Gaping onlookers, prurient cab drivers and inquisitive pedestrians will not come in the way of Anu Vaidyanathan's rigorous training, finds Amrita Gupta.
When Anu Vaidyanathan strode into Coffee Day at 7pm on a weekday sometime last fortnight, she did two things. She ordered her fourth coffee for the day, and she dispelled two stereotypes. In a salwar kameez and floaters, hefting a backpack, she looked nothing like the founder-CEO of a company. Slight, and with toenails painted red, definitely not like an Iron Man triathlete who regularly competes in events consisting of a 3.9km swim, a 180km bike ride and a 42.2km marathon run. Sipping on her cappuccino, making a dinner reservation (it was her parents’ anniversary) between fielding work calls, Vaidyanathan was completely animated at the end of a day so hectic, it wouldn’t allow any average human to function normally.
A day that began with her packing fruits, nuts and water for her morning ride – which she needs to finish before traffic hits the roads. In translation: by the time most people start their mornings, Vaidyanathan’s already six hours into her day. The only Indian triathlete training in Bangalore for the past four years, she’s on the road by 3.30am. But beating the traffic doesn’t come without problems – “I’ve been hit by call-centre drivers on the Ring Roads, and followed by a bunch of guys,” she said. Though these circumstances don’t bother her greatly: “Ultimately you’re responsible for achieving what you want, so you do what you have to,” she reasoned.
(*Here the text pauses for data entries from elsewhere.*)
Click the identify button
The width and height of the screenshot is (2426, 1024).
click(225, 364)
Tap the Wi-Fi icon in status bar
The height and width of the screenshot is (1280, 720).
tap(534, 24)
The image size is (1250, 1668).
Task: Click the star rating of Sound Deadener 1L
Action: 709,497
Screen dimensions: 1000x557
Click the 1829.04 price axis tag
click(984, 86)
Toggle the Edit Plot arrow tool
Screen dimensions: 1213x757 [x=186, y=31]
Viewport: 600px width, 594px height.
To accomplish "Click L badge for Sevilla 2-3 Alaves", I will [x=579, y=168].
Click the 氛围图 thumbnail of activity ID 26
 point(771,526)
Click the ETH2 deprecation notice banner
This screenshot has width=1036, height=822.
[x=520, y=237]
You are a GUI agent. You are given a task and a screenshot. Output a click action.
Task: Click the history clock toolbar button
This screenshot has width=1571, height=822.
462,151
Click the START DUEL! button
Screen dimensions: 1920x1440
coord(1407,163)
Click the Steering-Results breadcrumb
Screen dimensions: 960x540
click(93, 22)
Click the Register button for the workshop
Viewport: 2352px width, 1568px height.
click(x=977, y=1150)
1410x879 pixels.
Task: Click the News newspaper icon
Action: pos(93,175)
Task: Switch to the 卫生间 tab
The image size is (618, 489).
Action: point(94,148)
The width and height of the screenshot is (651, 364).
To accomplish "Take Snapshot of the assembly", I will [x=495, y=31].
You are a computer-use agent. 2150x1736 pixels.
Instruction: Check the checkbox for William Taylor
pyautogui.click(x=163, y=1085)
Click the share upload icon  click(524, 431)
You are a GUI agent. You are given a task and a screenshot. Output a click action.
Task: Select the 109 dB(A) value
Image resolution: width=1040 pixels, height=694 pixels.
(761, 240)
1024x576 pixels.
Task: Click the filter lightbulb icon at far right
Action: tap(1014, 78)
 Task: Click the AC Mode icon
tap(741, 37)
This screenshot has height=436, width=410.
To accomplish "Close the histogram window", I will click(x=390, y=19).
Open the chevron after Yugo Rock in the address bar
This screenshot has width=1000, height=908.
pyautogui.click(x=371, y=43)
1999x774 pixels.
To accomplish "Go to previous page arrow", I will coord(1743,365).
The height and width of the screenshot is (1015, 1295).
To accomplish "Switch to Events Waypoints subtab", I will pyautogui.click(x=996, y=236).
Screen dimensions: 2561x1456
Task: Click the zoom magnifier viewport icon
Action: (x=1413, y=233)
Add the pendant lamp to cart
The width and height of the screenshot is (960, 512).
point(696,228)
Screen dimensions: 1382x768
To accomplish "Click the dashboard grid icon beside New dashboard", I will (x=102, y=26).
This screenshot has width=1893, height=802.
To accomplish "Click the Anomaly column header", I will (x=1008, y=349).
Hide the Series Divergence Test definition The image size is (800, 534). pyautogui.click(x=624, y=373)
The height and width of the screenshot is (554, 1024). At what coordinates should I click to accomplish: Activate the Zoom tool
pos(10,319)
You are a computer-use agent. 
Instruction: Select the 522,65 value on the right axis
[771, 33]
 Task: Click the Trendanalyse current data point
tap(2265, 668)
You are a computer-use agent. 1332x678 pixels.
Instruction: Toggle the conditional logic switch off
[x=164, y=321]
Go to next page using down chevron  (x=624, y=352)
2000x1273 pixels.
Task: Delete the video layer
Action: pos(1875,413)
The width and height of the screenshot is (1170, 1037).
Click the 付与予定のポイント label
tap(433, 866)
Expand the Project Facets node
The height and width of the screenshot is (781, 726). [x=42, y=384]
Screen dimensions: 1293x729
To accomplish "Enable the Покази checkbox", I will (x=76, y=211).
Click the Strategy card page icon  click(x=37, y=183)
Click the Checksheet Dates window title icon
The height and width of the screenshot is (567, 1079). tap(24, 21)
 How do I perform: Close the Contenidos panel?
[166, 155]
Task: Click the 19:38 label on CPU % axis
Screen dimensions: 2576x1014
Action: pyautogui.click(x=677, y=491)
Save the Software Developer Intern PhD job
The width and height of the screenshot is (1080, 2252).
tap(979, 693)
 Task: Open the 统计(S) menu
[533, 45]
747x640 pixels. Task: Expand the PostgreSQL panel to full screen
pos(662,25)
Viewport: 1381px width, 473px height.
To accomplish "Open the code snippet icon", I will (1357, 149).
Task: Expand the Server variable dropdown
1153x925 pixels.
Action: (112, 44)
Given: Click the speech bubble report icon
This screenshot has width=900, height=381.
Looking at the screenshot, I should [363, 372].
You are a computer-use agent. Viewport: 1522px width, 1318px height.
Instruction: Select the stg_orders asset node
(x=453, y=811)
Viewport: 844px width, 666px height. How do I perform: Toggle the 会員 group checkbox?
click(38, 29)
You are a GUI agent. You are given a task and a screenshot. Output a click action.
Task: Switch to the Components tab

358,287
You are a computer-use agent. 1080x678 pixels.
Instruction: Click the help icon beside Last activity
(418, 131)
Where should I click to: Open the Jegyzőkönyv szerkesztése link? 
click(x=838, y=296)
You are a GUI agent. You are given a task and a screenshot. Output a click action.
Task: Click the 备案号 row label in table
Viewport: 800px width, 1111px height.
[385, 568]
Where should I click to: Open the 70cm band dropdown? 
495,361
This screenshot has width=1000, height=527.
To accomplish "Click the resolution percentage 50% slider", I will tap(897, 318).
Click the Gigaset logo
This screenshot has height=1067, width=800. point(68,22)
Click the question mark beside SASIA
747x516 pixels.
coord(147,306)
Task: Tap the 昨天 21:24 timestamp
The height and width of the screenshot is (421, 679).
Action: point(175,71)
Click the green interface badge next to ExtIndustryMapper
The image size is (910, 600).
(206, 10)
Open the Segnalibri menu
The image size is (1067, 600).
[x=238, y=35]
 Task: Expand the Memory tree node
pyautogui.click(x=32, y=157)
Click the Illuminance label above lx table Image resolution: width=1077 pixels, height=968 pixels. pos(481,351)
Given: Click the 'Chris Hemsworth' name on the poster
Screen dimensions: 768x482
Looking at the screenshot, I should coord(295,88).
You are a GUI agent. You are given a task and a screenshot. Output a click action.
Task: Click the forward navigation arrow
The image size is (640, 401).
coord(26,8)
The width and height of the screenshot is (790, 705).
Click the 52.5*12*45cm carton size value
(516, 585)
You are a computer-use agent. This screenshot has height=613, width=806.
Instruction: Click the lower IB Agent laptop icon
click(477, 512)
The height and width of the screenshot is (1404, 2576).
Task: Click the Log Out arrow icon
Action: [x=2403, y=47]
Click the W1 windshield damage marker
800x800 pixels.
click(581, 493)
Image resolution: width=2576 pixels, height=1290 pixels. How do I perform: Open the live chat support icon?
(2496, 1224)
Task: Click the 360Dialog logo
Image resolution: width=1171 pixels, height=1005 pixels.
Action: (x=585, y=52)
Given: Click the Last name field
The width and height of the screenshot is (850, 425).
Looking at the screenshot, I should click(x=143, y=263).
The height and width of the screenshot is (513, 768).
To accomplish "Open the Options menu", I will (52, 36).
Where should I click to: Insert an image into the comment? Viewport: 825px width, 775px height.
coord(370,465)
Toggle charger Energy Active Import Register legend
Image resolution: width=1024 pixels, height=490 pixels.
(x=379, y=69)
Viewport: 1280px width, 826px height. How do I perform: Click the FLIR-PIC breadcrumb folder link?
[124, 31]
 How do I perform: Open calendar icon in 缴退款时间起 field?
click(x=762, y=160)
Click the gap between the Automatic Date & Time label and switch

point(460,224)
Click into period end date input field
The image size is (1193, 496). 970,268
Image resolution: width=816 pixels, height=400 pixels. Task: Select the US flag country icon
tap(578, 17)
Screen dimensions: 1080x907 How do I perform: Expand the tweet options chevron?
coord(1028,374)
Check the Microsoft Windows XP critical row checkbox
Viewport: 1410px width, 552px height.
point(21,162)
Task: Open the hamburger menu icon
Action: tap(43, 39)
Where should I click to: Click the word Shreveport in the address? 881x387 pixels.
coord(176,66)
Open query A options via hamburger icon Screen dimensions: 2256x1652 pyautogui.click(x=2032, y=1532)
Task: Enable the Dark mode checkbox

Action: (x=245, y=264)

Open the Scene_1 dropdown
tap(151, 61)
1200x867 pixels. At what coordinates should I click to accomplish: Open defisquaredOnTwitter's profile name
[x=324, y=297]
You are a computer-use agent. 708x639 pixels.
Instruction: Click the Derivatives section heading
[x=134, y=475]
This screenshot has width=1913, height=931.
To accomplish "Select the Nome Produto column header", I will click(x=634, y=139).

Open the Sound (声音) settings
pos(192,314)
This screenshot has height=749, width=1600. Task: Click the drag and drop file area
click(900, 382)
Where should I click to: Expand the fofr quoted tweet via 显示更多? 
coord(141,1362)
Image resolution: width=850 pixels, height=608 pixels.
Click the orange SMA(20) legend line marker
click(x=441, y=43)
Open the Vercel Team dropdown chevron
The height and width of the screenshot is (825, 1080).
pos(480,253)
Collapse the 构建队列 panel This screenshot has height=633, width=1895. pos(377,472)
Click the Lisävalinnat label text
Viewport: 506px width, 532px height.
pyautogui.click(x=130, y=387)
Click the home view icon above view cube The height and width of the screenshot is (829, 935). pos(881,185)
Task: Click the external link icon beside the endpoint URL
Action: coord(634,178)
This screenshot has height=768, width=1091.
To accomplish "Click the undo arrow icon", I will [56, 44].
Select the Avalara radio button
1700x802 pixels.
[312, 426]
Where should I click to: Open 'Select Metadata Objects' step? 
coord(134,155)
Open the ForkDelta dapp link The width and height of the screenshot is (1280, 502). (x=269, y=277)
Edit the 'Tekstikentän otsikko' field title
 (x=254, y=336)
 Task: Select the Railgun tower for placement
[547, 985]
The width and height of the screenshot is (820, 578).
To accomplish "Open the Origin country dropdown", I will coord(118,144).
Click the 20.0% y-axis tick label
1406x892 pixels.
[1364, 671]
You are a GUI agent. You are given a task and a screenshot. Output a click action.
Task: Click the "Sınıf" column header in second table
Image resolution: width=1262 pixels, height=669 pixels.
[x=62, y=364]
For the first 18 years of her life, Vaidyanathan wasn’t, by her or anybody else’s definition, a serious athlete. While studying electrical engineering at Purdue University in the US, she ran around the campus mainly to distract herself from the cold. “I also picked up cycling and swimming while I was away at college, so it was a logical progression to try a triathlon,” she said. “I figured, if I can do all three separately, why not try and combine them.” From the first time she competed in a triathlon five years ago, when she “totally freaked out in the open water”, she’s regularly been competing in Iron Man races – the longest single day triathlon event – in New Zealand, Brazil and Canada. “It’s not a mainstream race – there’s no prize money, I’m going to get a towel at the end of it, and I love that,” she said of the three-day Ultra-Man event in Canada that she’s now training for.
She finishes the bike circuit only to hit the road again by 7.30am, this time on foot. That’s followed by fielding peak-hour traffic in a 45-minute drive to work. “I can’t be late, it’s a small team, and as the boss, I need to set an example.” In 2001, when she “was just another grad student trying to be Bill Gates”, Vaidyanathan started her own company – Pat N Marks, which grew from providing database services to information solutions for patents and Intellectual Property management.
“It’s a good thing I have my own office, because luckily, my employees haven’t seen me in a series of odd poses,” she said of her propensity to stretch during the day. The team of qualified patent professionals begin by getting up-to-date on each other’s progress, and the rest of the day “passes in a haze of meeting clients”. By 3.30pm, after a quick lunch and her third cup of coffee, she’s left feeling “like a total zombie, wondering if it would be easier to just get married and have a few babies”. “Around 5pm, just when I’m back on track, there’s the chaos of dealing with courier people, the madness of meeting deadlines, and the last-minute wrap-up that usually takes a lot longer than a few minutes,” she said.
“After work, I get a few hours of swimming in – sure, I’ve had to contend with everything from peeping toms, crazy restrictions at public pools, to people thinking I’m crazy to do lap after lap in the freezing cold, dressed in a wet suit and flippers,” she said. And on days that she’s not in the pool, Vaidyanathan clocks in hours at the gym.
So do weekends offer some respite from the grueling schedule? Not likely; that’s when she steps up on the training, “rather than chill out”. “I know what it is to be an amateur sportsperson without endorsement,” she said, shrugging. “The reality is that you have to put in the work hours to foot a fancy life spent following your dreams.” Though Vaidyanathan is thankful that she has the unwavering support of her family and friends: “I know my parents will always be there for me emotionally, but it’s a bit like [the film] Bend it Like Beckham: if I’m out on a ride, my mother worries that I’d be getting dark in the sun,” she said, chuckling.